Shakespeare’s Influence on Jane Austen’s Mansfield Park ~ Guest Post By Chris Sandrawich, Part II

Gentle Readers: Chris Sandrawich posts here today in Part II of his writings on Mansfield Park, here focusing on Shakespeare’s influence on Austen.

Shakespeare’s Influence on Jane Austen’s Mansfield Park

by Chris Sandrawich

All of Jane Austen’s novels have direct quotations or echoes from Shakespeare’s plays but Jane Austen goes into overdrive with Mansfield Park.

The Wilderness and A Midsummer Night’s Dream: When they all go to Sotherton and stroll towards the Ha Ha, the barred gate and the wilderness beyond we see that various pairings are made, official or unofficial, and broken up, and reformed again, with Fanny as silent observer but only of part, and couples returning “from the woods” claim to have ‘been lost’ or have ‘forgotten time’ so there is more than an echo of A Midsummer Night’s Dream in amongst it all.

RushworthAtGate-CEBrock-mollands

[Source: Mollands]

There has been a mountain of interest displayed down the years in the prank played by Maria in wrong-footing the poor hapless Mr Rushworth who is sent away for a key whilst she takes an opportunity to squeeze through the bars and into the freedom of the wilderness beyond. Fanny’s pleas for patience and caution are ignored. On Mr Rushworth’s side of the fence we have his house and his mother, and all the feelings of restraint from manners, rules, etiquette and standards of behaviour to keep to. Gaining access to comparative freedom by an escape seemingly on an irresistible impulse takes Maria past the formidable barriers of the iron gates the bars of the fence and the Ha Ha, and even at the risk of tearing her clothes she effectively abandons herself to the freedom of being alone with Henry. Most commentators who wish for more “hanky panky” than is evident make a lot of this allusion to the renting of clothing. However, unlike the “great slit in my worked muslin gown” that Lydia in Pride and Prejudice wants Sally to mend – which is an actual slit and therefore an allusion to an event already taken place – Maria actually gets through unscathed. Acting with Mr Crawford’s encouragement Maria puts herself “out-of-bounds” and Henry follows immediately. It is significant that their first action is not to do what they claimed was their motivation and which would keep them in sight. They do not go up to the copse of trees so as to turn and survey the house from there. No, they disappear out of sight immediately. Every reader is free to think for themselves what Edmund and Mary on one side and Henry and Maria on the other actually get up to, all unobserved in the woods and wilderness and let us just leave it that time, opportunity and inclinations were all there for use and mischief. Certainly Shakespeare mentions the opportunities that present themselves with Lysander, Demetrius, Helena and Hermia, who are all discovered asleep together in the woods, and on waking have difficulty still in separating dream from reality. However, in Mansfield Park there is no after affect visible on person, clothing or behaviour and no future considerations are mentioned as affecting their various thoughts and feelings in later chapters. So we may conclude that very little happened, or at least I do! Others may disagree – and suggest quite a lot went on.

## [Stored rows]
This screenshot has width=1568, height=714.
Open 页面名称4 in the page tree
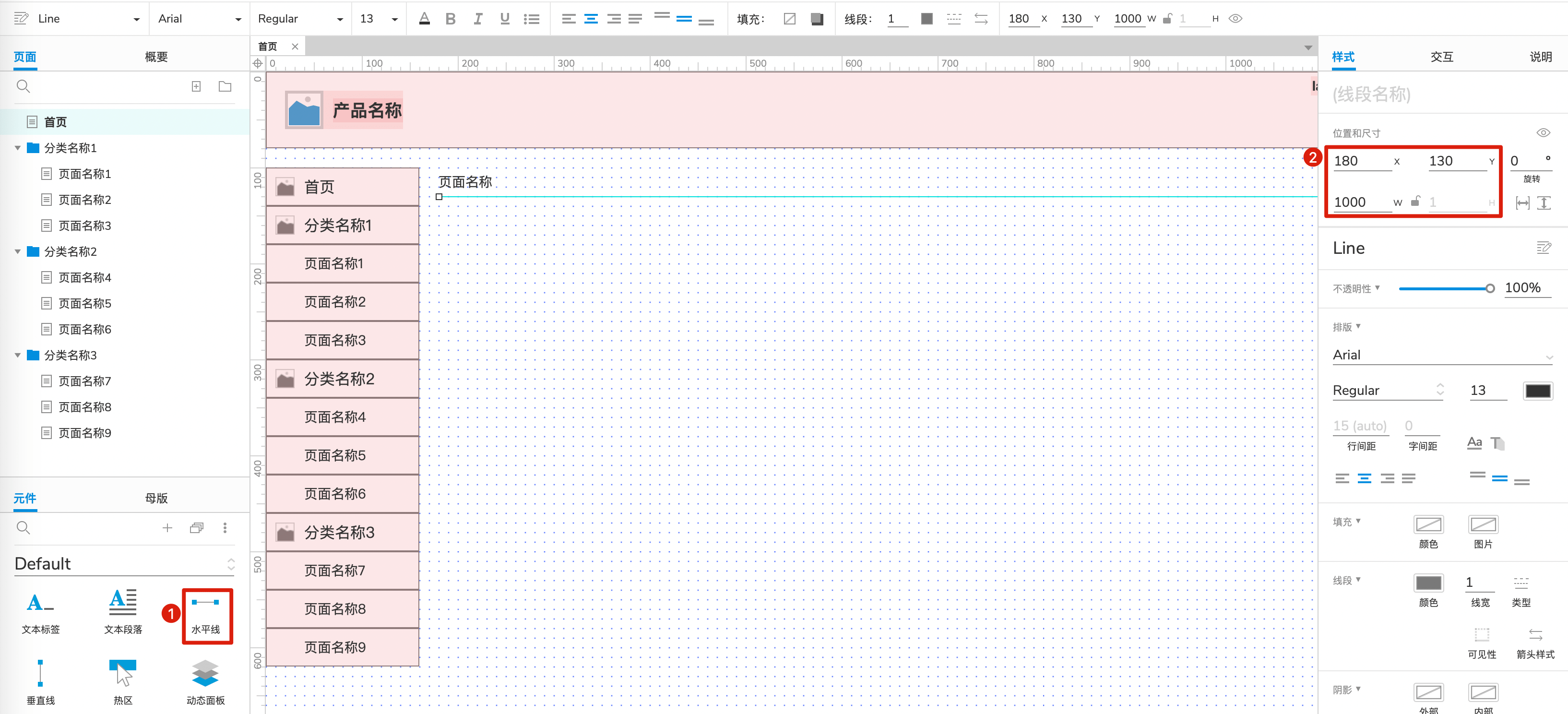click(x=84, y=277)
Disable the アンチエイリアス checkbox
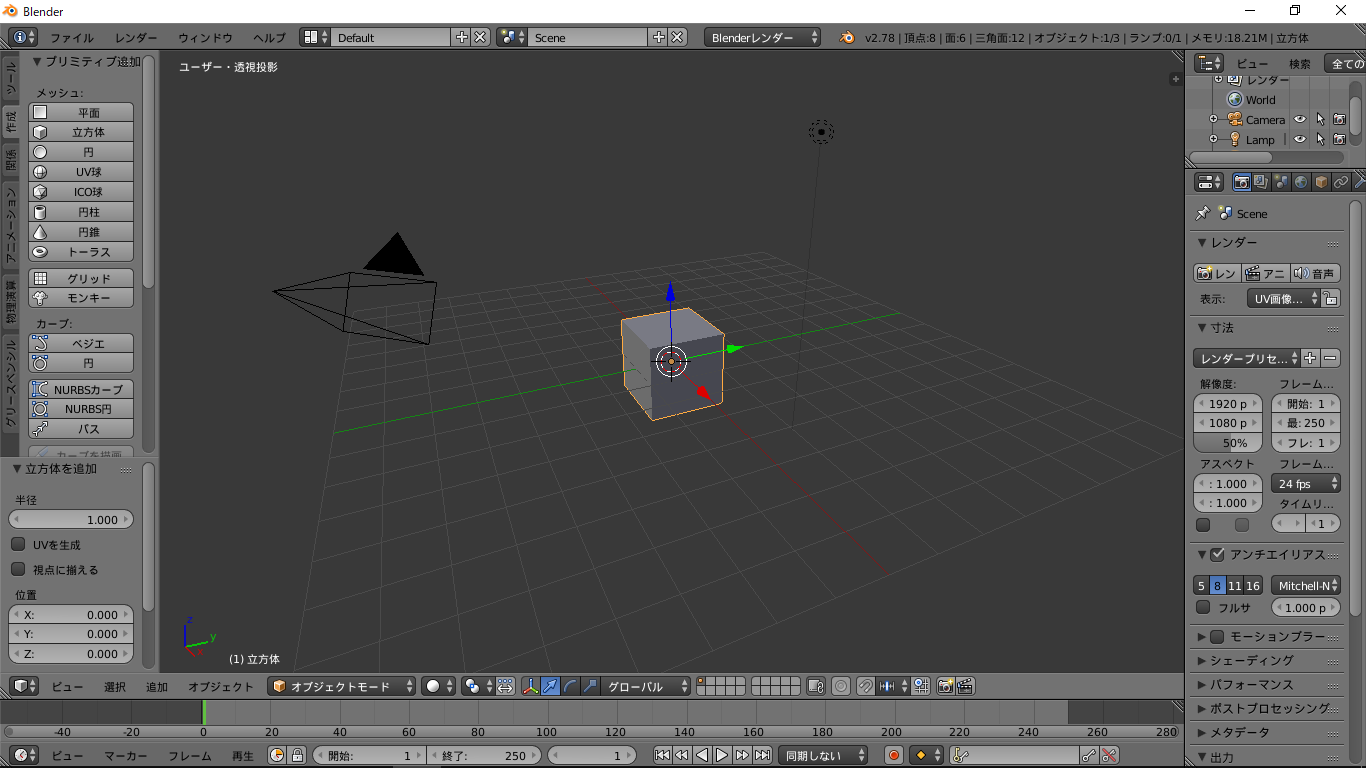 click(x=1217, y=554)
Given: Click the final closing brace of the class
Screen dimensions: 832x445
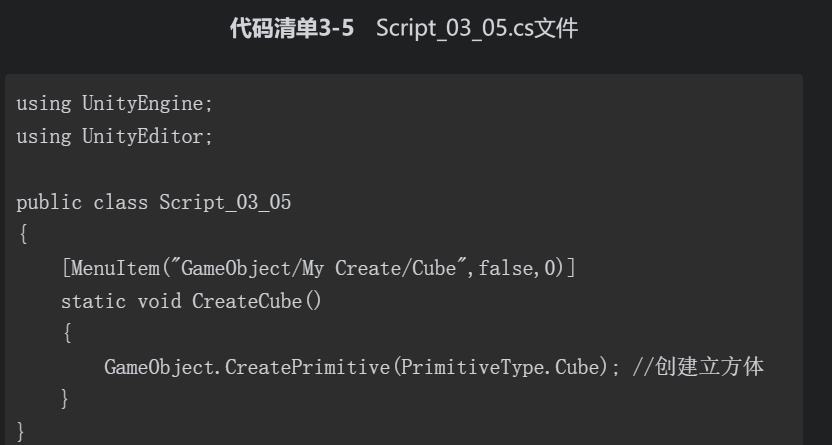Looking at the screenshot, I should coord(21,431).
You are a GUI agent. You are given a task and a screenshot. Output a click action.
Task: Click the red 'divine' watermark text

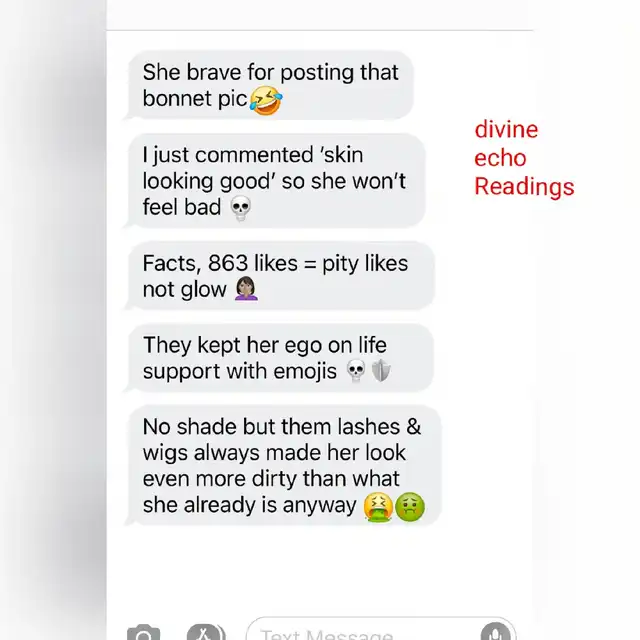[506, 130]
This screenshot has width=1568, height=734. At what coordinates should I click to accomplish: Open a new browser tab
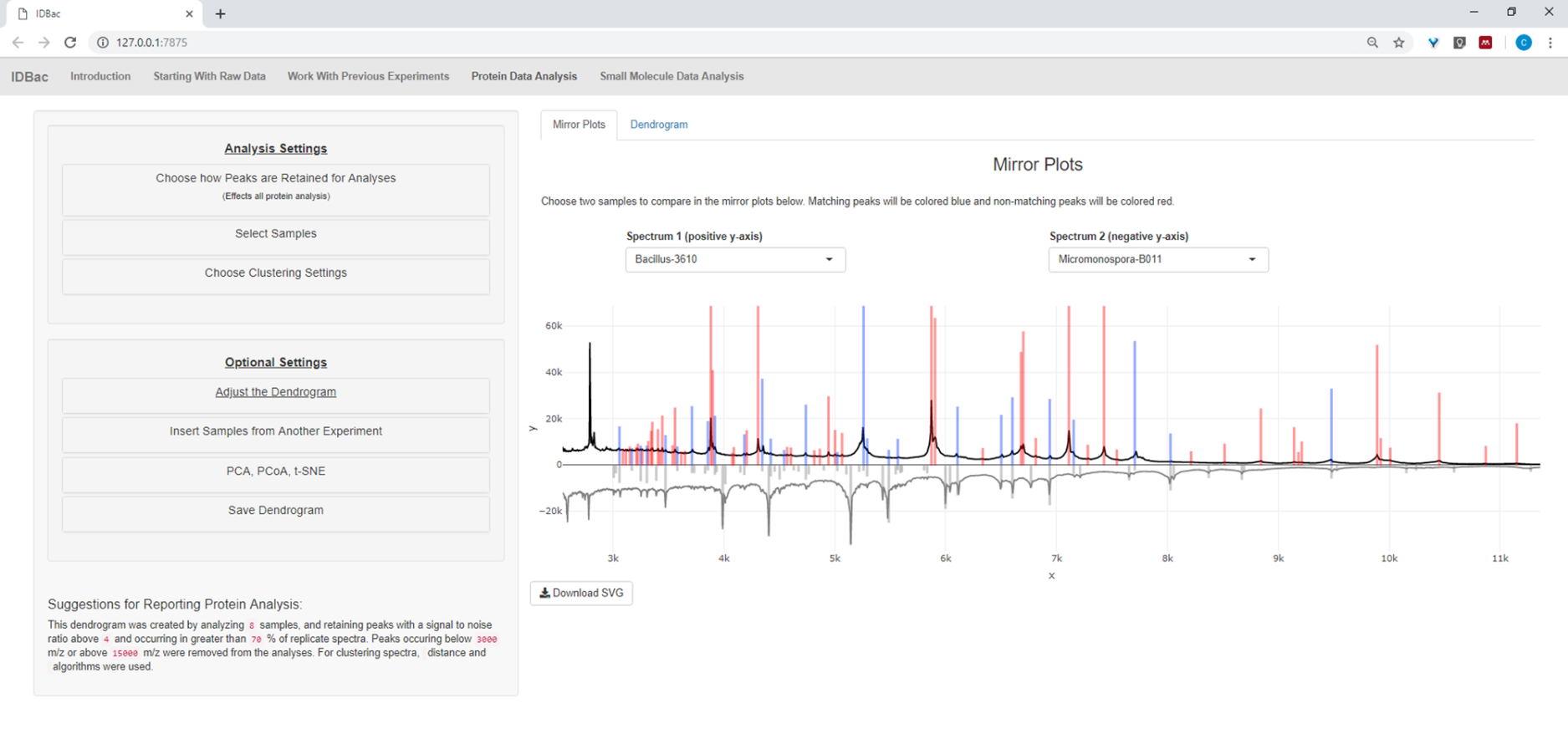[221, 13]
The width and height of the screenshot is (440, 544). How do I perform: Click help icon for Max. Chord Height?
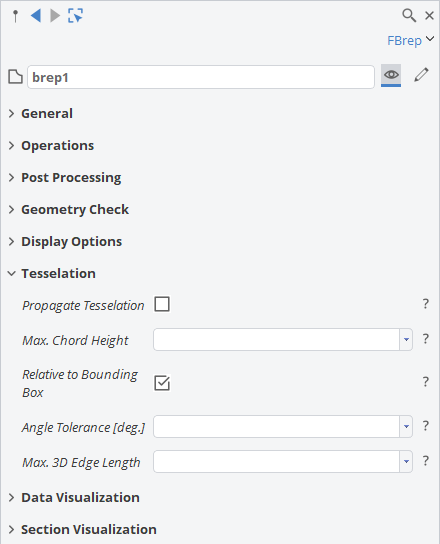tap(426, 339)
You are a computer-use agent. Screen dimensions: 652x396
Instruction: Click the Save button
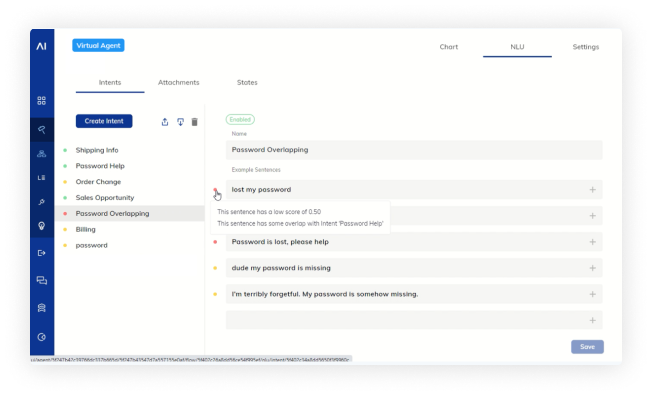[587, 347]
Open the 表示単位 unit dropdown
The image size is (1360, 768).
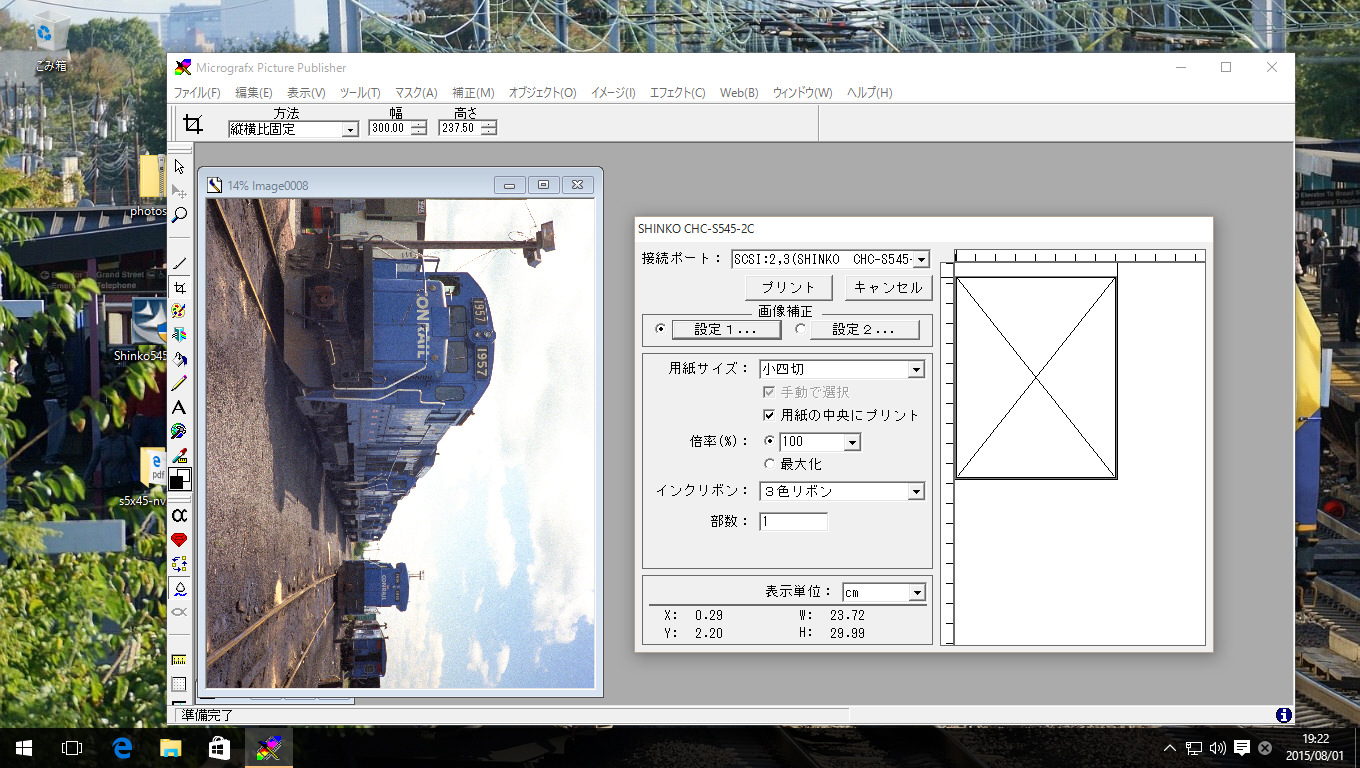916,593
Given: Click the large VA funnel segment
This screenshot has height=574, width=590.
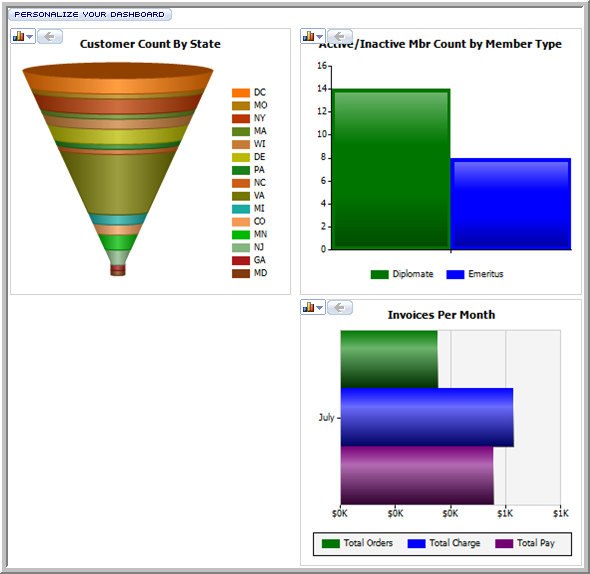Looking at the screenshot, I should pyautogui.click(x=118, y=183).
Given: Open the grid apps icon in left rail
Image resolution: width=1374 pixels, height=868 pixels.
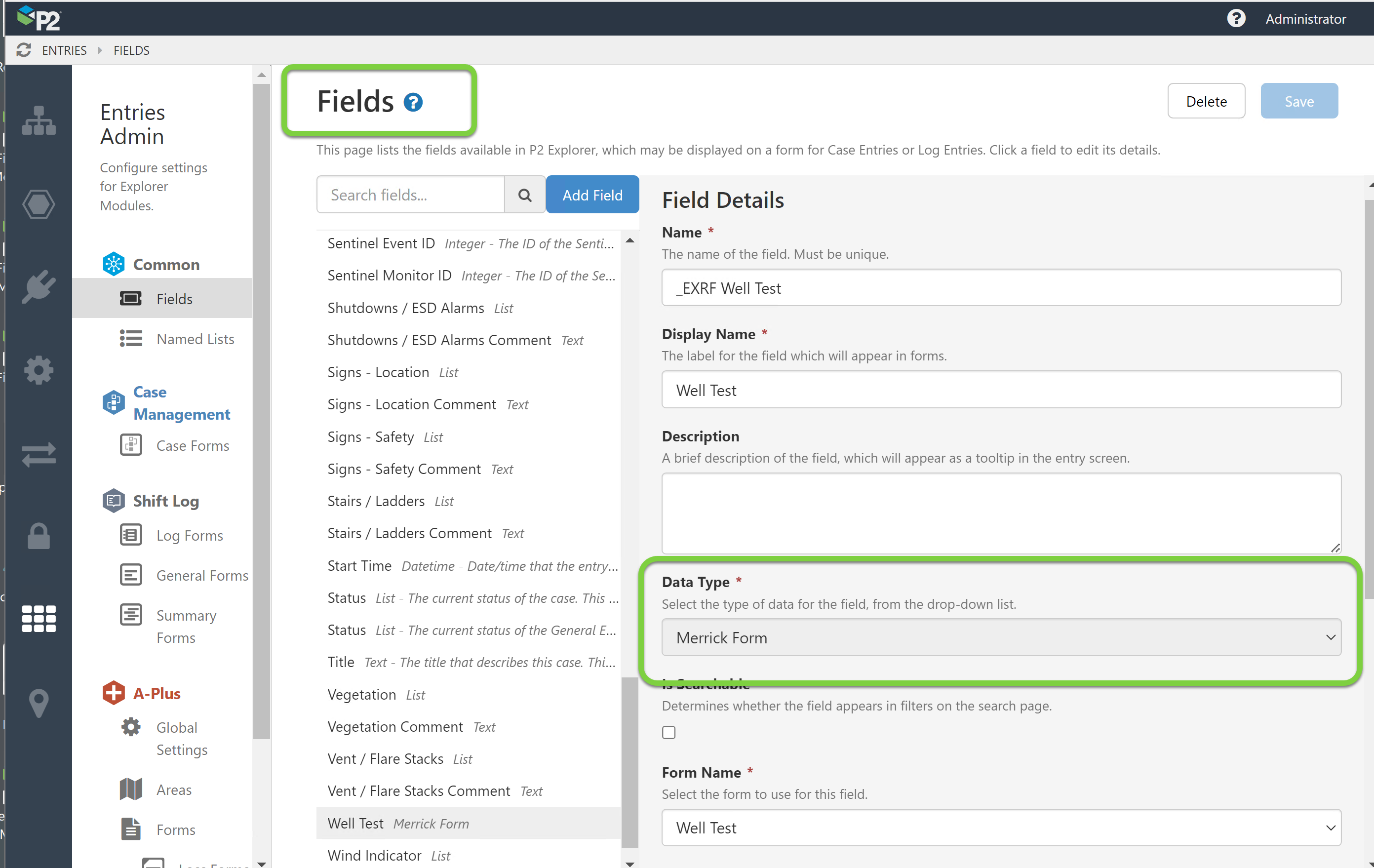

## [Goal 1]
In the Mansfield Park essay, what is Mr Rushworth sent away to fetch?
## [Goal 2]
Write the next part of the Mansfield Park essay, starting after its final sentence.
The material placed after the Mansfield Park essay is separate from it.

## [Final answer 1]
A key.

## [Final answer 2]
Three Daughters of King Lear, Gustav Pope - wikipedia

Three Daughters of King Lear, Gustav Pope – wikipedia

Plot Structure and King Lear: There are echoes of Alls Well That Ends Well in Mansfield Park but most critics would plump for King Lear as having most resonance. In both plot structures we have an authoritarian father who does not know his children, or anything else as he should, and who loses his authority by overestimating his eldest daughters and undervaluing the youngest (although Fanny is not Sir Thomas Bertram’s natural daughter she is to all intents and purposes being treated as such, accept by Mrs Norris). In King Lear, Regan and Goneril are rivals for the treacherous Edmund just as Julia and Maria are rivals for Henry Crawford. Cordelia rejects Lear’s auctioning of her affections and gets a “Nothing comes from nothing” response and Fanny rejects Sir Thomas’s encouragement to accept Henry Crawford. Both Cordelia and Fanny, the youngest daughters, are misunderstood, or not listened to properly and are certainly not trusted. They are accordingly banished in punishment. Both are accused of ingratitude.

Edmund at one stage advises Fanny to let Henry, “succeed at last” and she bursts out with, ”Oh! Never, never, never he will never succeed with me.” This is only one less never than from King Lear, “Thou’lt come no more. Never, never, never, never, never!” as the King addresses his dead daughter.

However, Fanny is recognised as the daughter he always wanted by Sir Thomas, who in the end has revised many opinions based on experience. The fates do not spare Cordelia or King Lear and they ‘enjoy’ grim ends.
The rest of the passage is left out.